Evidencia técnica: las muescas en las ruedas reconstruyen el momento del accidente
Los investigadores, a través de la inspección del tren Iryo siniestrado, descubrieron muescas regulares en las ruedas del lado derecho de los coches 2, 3, 4 y 5. La CIAF explica en su informe que estas marcas se produjeron por el impacto físico con la cabeza del carril roto al pasar las ruedas sobre la fractura. Fue precisamente debido a este daño en la estructura de la vía por lo que, al pasar el tren a alta velocidad, el sexto coche descarriló por completo, invadió la vía adyacente y colisionó de forma devastadora con un tren Alvia que circulaba correctamente.

¿Negligencia fatal?
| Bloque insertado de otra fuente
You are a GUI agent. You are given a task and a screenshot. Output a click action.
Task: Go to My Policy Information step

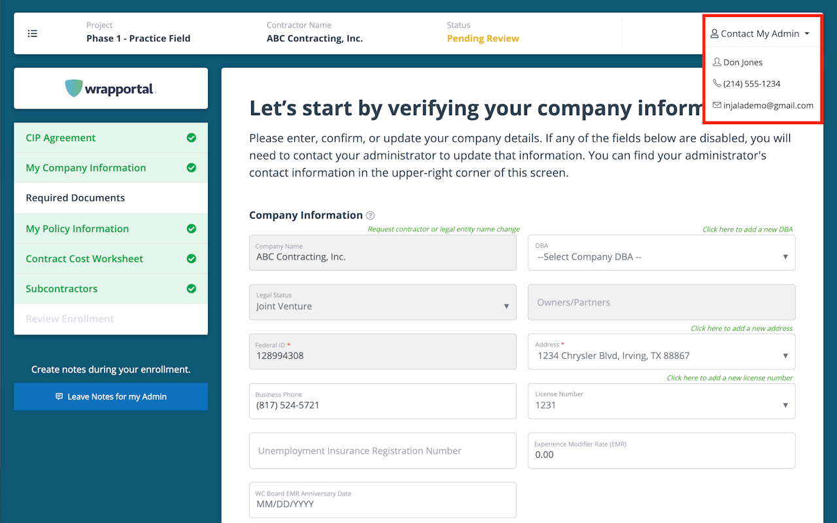point(77,229)
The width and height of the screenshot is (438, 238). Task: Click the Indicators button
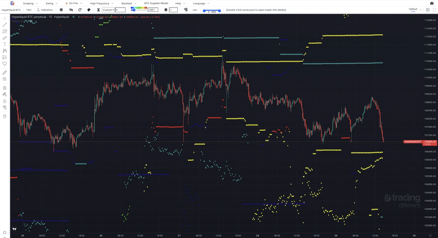click(x=45, y=10)
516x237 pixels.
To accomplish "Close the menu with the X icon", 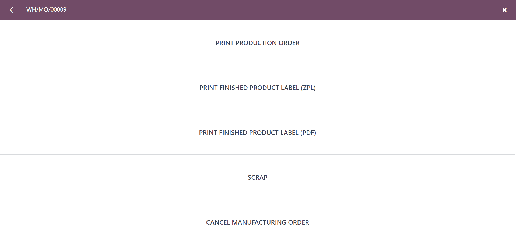I will click(504, 10).
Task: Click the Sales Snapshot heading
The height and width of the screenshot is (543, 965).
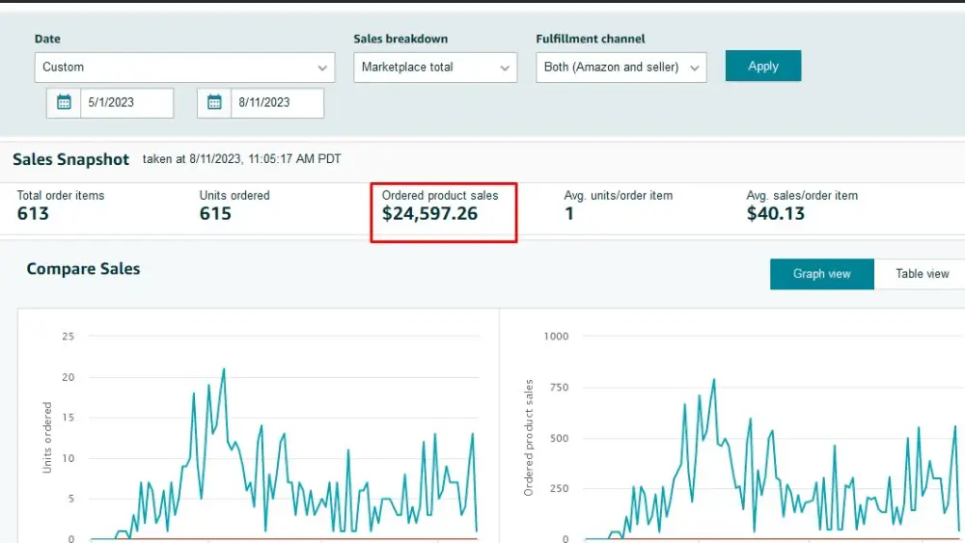Action: [70, 159]
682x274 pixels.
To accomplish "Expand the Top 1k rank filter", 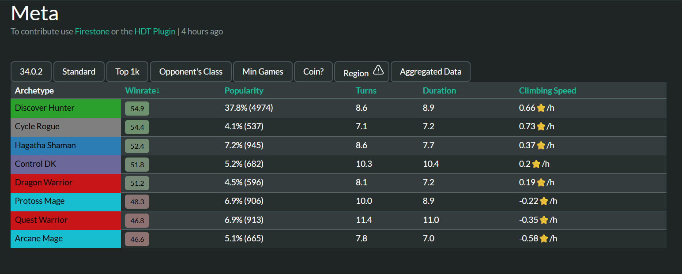I will [x=127, y=71].
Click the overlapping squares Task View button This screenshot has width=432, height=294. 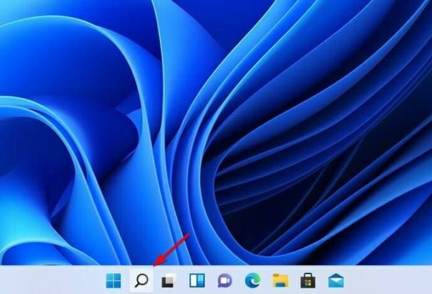click(168, 280)
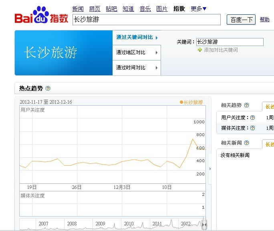274x231 pixels.
Task: Expand 通过地区对比 comparison option
Action: [x=136, y=52]
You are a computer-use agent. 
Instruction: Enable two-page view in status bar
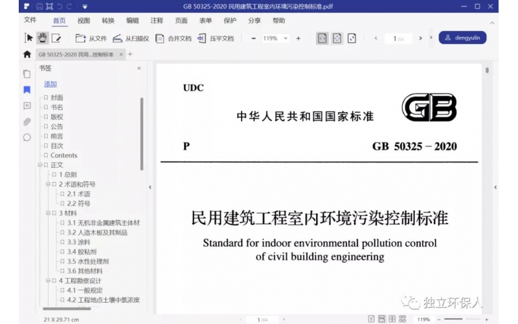click(x=391, y=319)
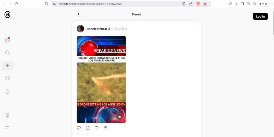Reply using the comment bubble icon
Viewport: 274px width, 137px height.
[x=88, y=128]
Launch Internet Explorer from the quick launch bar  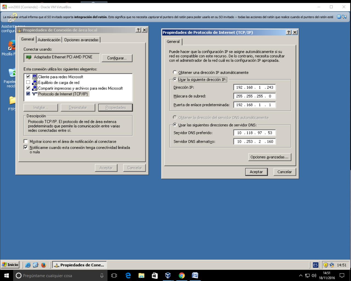coord(28,265)
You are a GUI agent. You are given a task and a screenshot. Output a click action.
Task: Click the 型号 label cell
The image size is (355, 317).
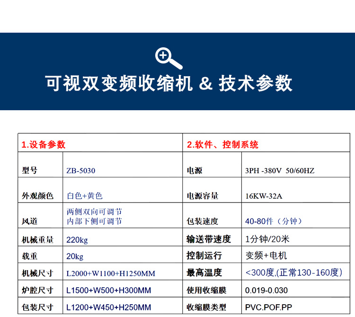(x=29, y=170)
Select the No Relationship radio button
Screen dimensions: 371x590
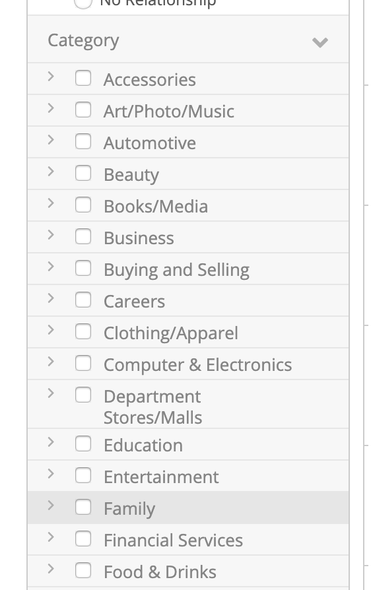coord(83,3)
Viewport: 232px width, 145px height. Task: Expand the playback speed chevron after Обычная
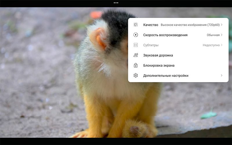pyautogui.click(x=222, y=35)
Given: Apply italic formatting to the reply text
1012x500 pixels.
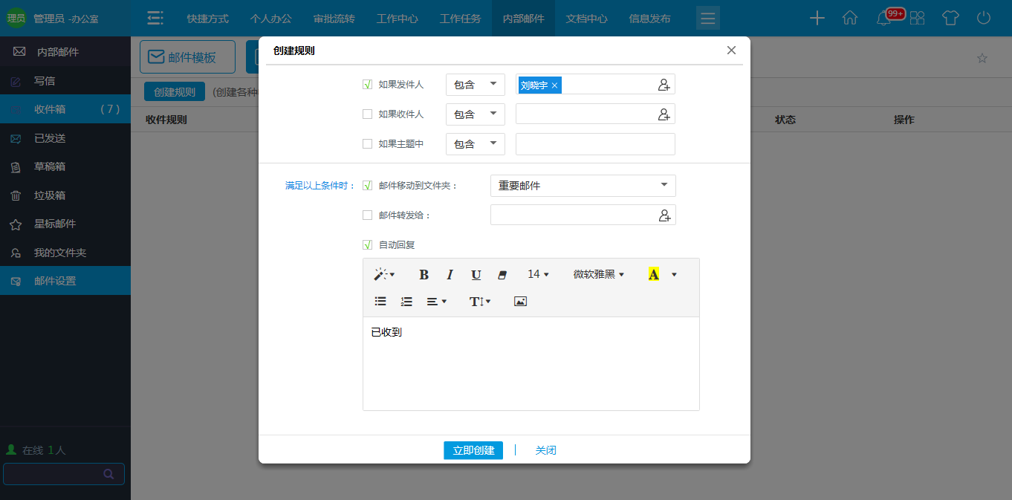Looking at the screenshot, I should [x=450, y=274].
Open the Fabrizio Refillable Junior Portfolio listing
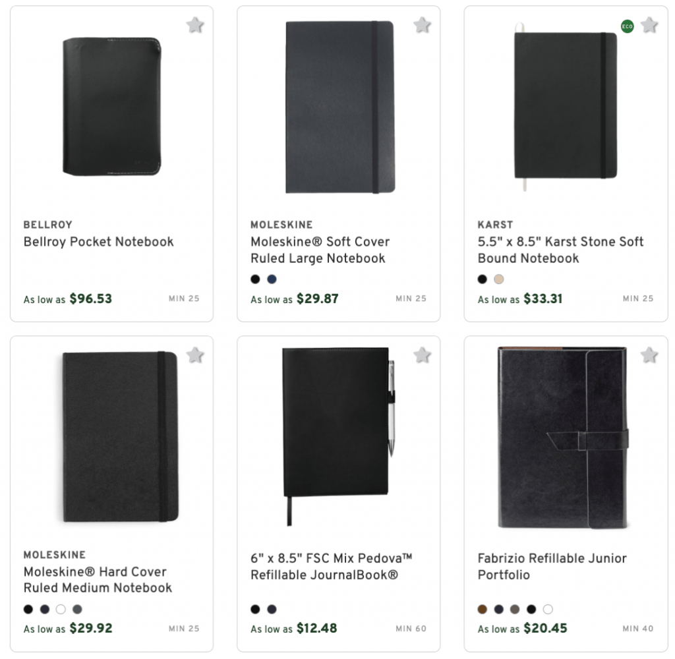 (552, 566)
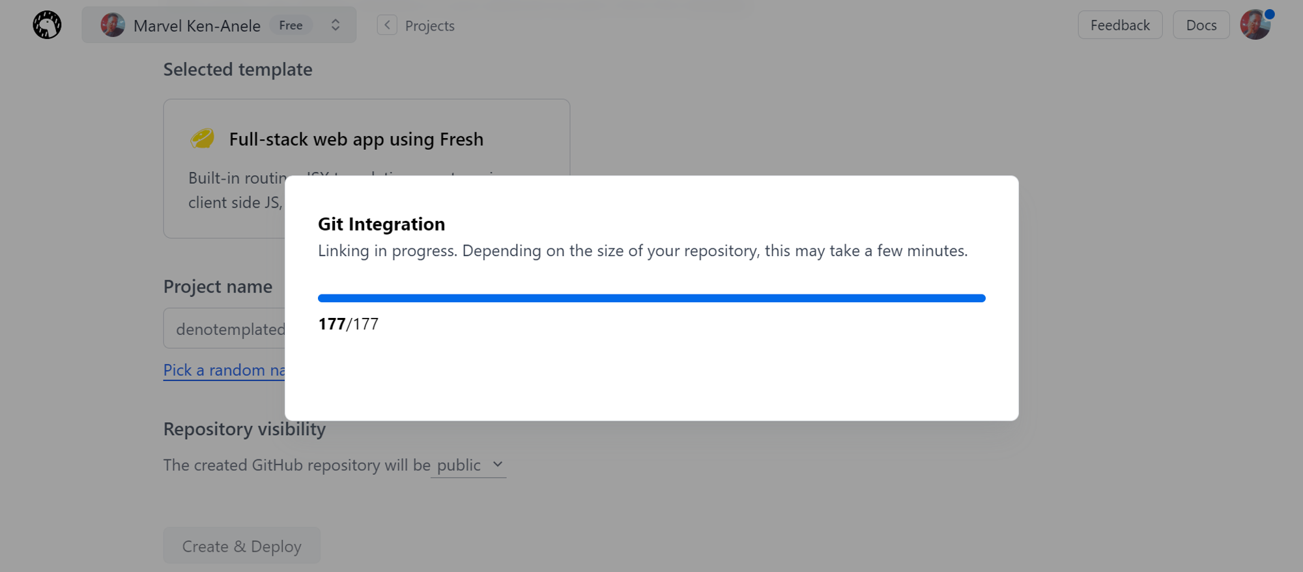
Task: Go to the Projects breadcrumb
Action: [429, 25]
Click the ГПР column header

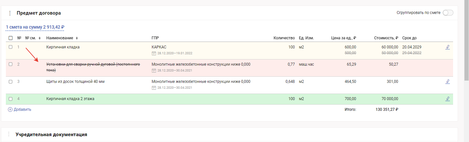click(155, 38)
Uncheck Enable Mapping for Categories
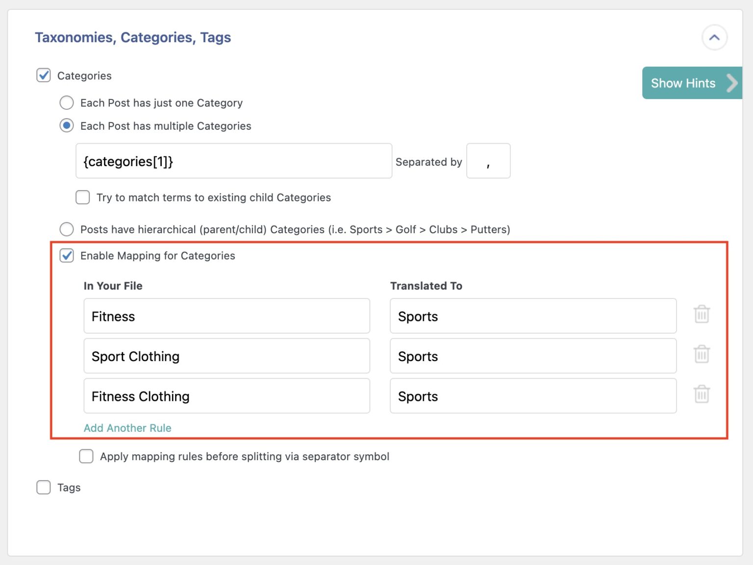Image resolution: width=753 pixels, height=565 pixels. (66, 255)
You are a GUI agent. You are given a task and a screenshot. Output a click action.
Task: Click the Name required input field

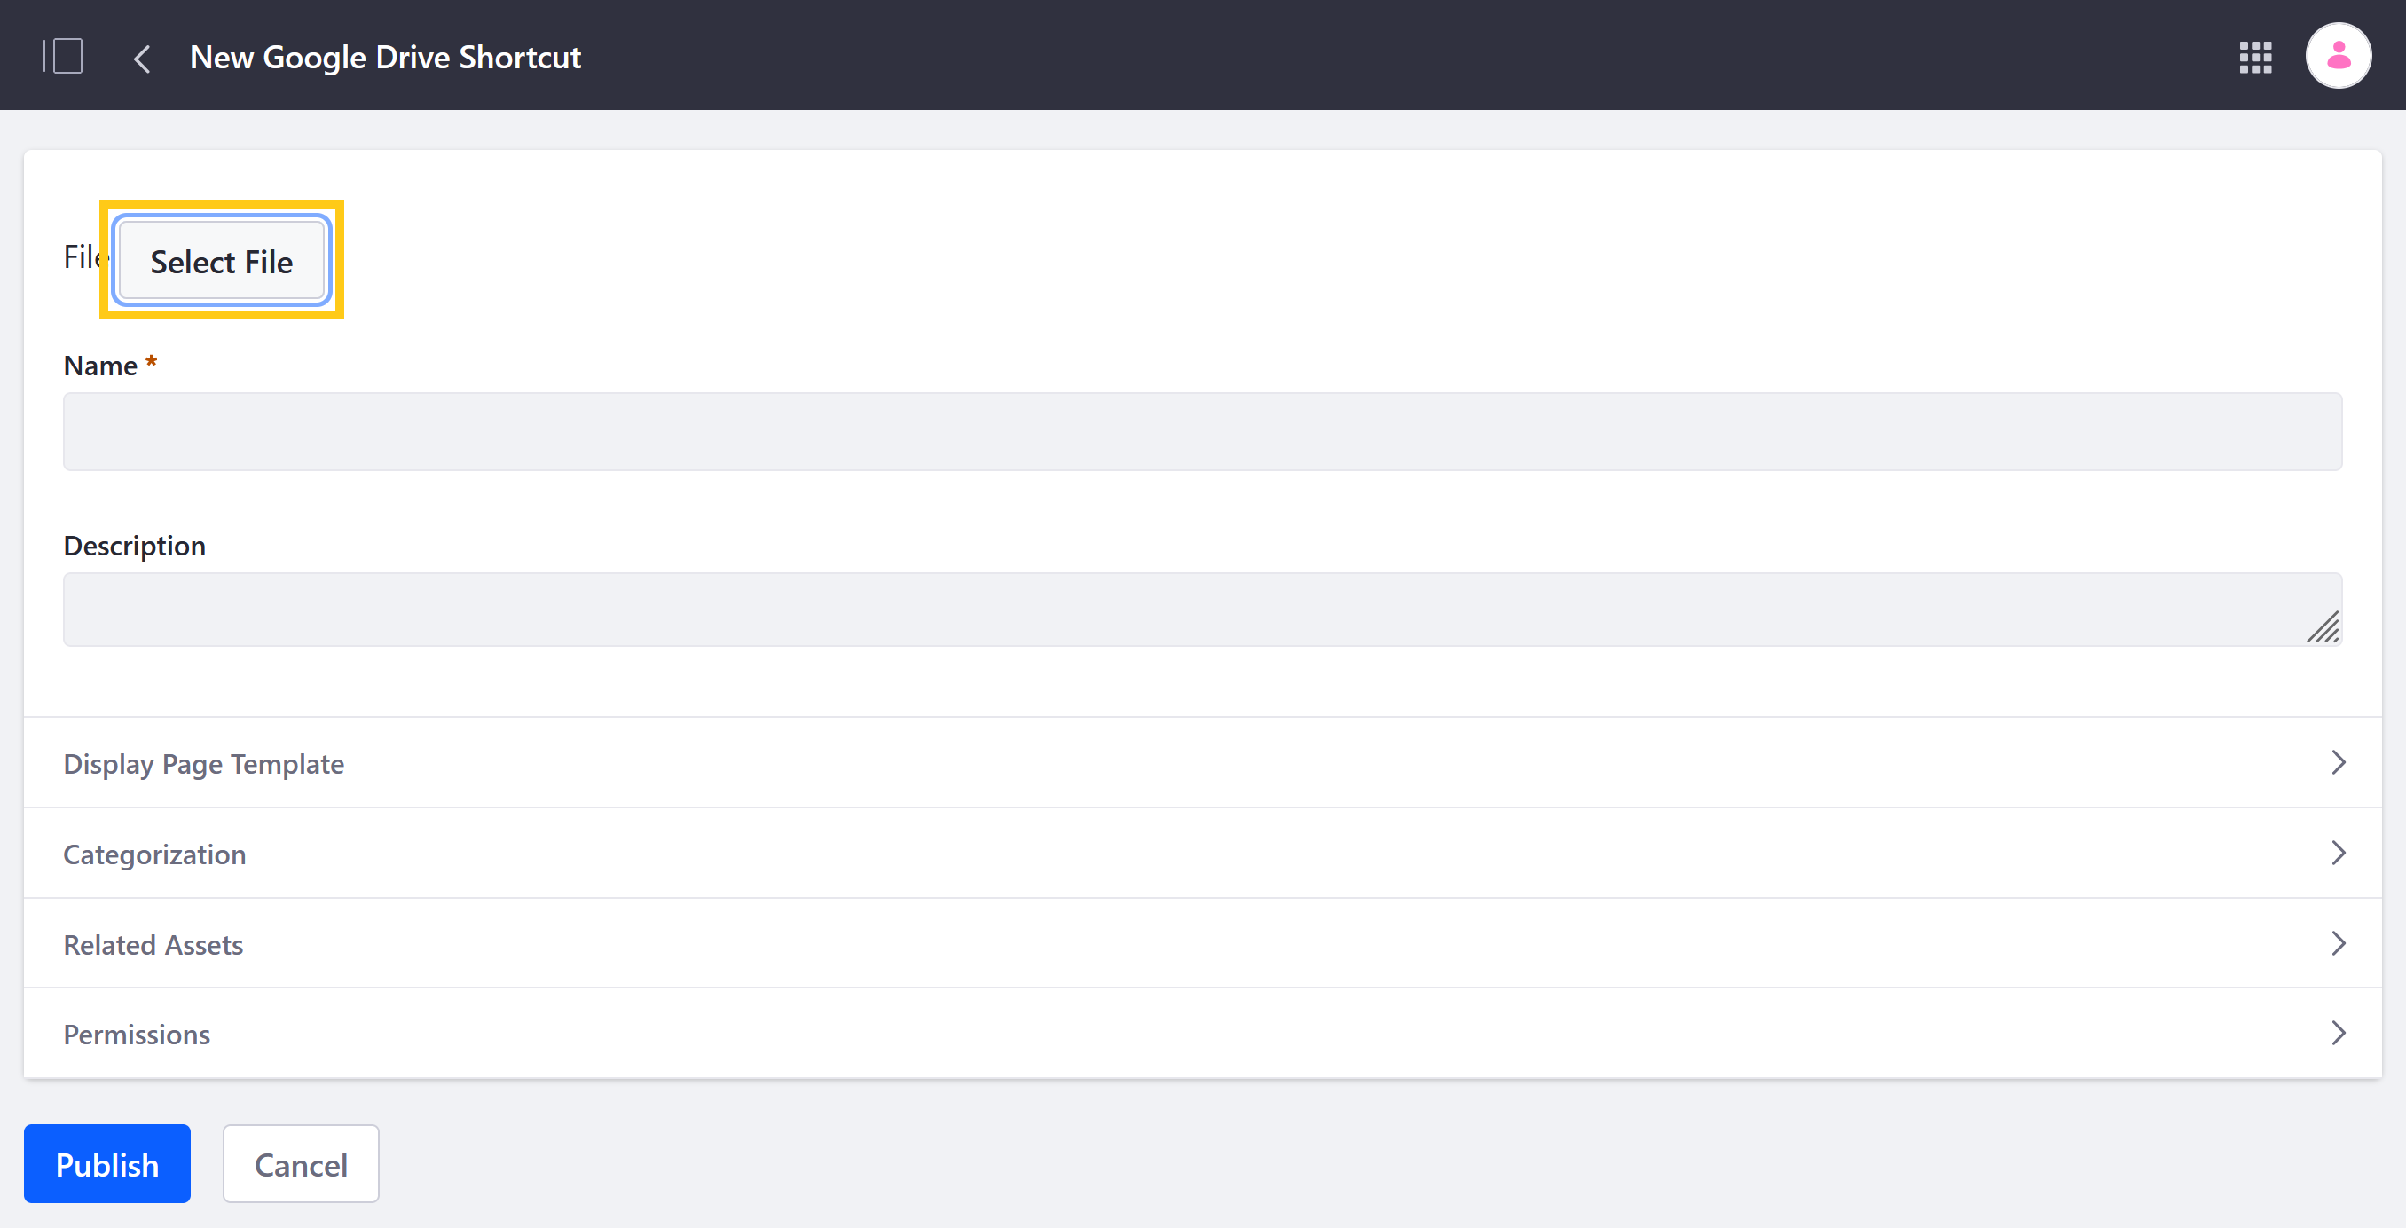click(x=1204, y=431)
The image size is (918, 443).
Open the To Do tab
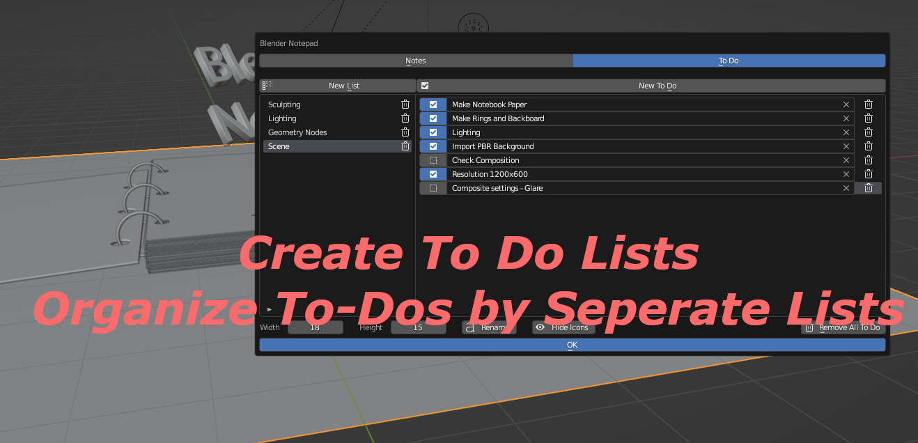(729, 61)
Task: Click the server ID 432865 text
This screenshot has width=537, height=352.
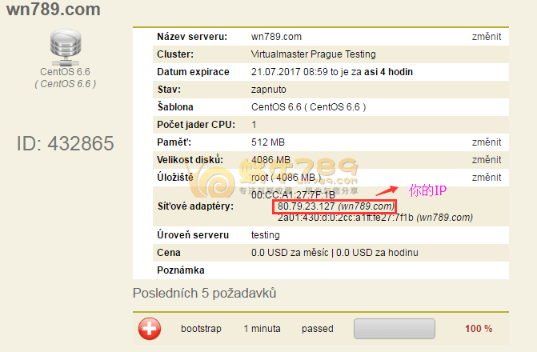Action: 65,143
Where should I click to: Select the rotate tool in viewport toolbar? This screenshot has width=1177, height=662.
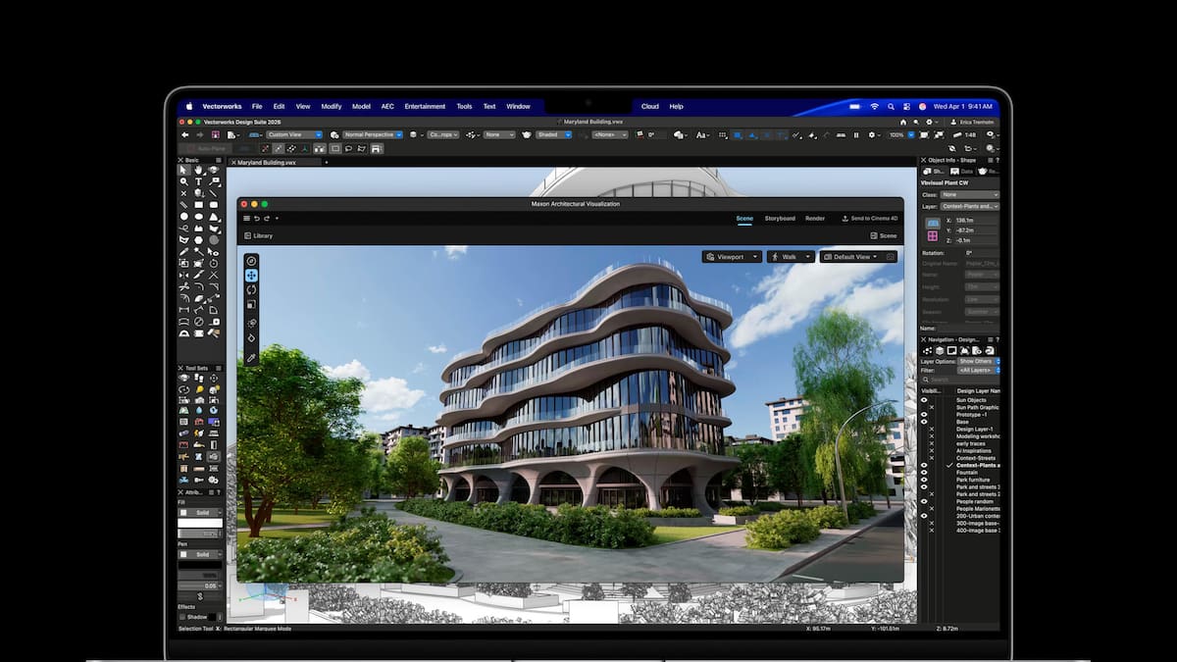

Las señales de ‘alerta’ antes del accidente
Un hecho clave que desvela el informe es que el problema en la vía ya había dado señales claras antes del siniestro. Horas antes del paso del tren de Iryo accidentado, otros tres trenes —dos de Iryo y uno de Renfe— ya habían comunicado al centro de control de tráfico una sacudida anómala tras pasar por el mismo punto. La inspección posterior reveló que las llantas de estos tres trenes ‘supervivientes’ también presentaban las mismas marcas de daño geométrico que las del tren siniestrado. Esta cadena de evidencias demuestra que el deterioro del carril llevaba tiempo produciéndose y ya suponía una amenaza real para múltiples convoyes.
Investigación a fondo: en busca del origen de la rotura y la responsabilidad final
Actualmente, la CIAF ha enviado muestras del carril fracturado a un laboratorio metalúrgico especializado para un análisis exhaustivo, con el objetivo de determinar la causa raíz de la rotura: si se debió a fatiga del material, a un defecto de fabricación o a graves fallos en el mantenimiento. Paralelamente, se están descargando y analizando los datos de las ‘cajas negras’ (registradores de datos del tren) tanto del convoy siniestrado como de los que sobrevivieron. La CIAF subraya que todas las conclusiones actuales son de carácter preliminar y que el análisis detallado de las causas, la atribución de responsabilidades y las recomendaciones de seguridad se publicarán en el informe final de auditoría en las próximas semanas.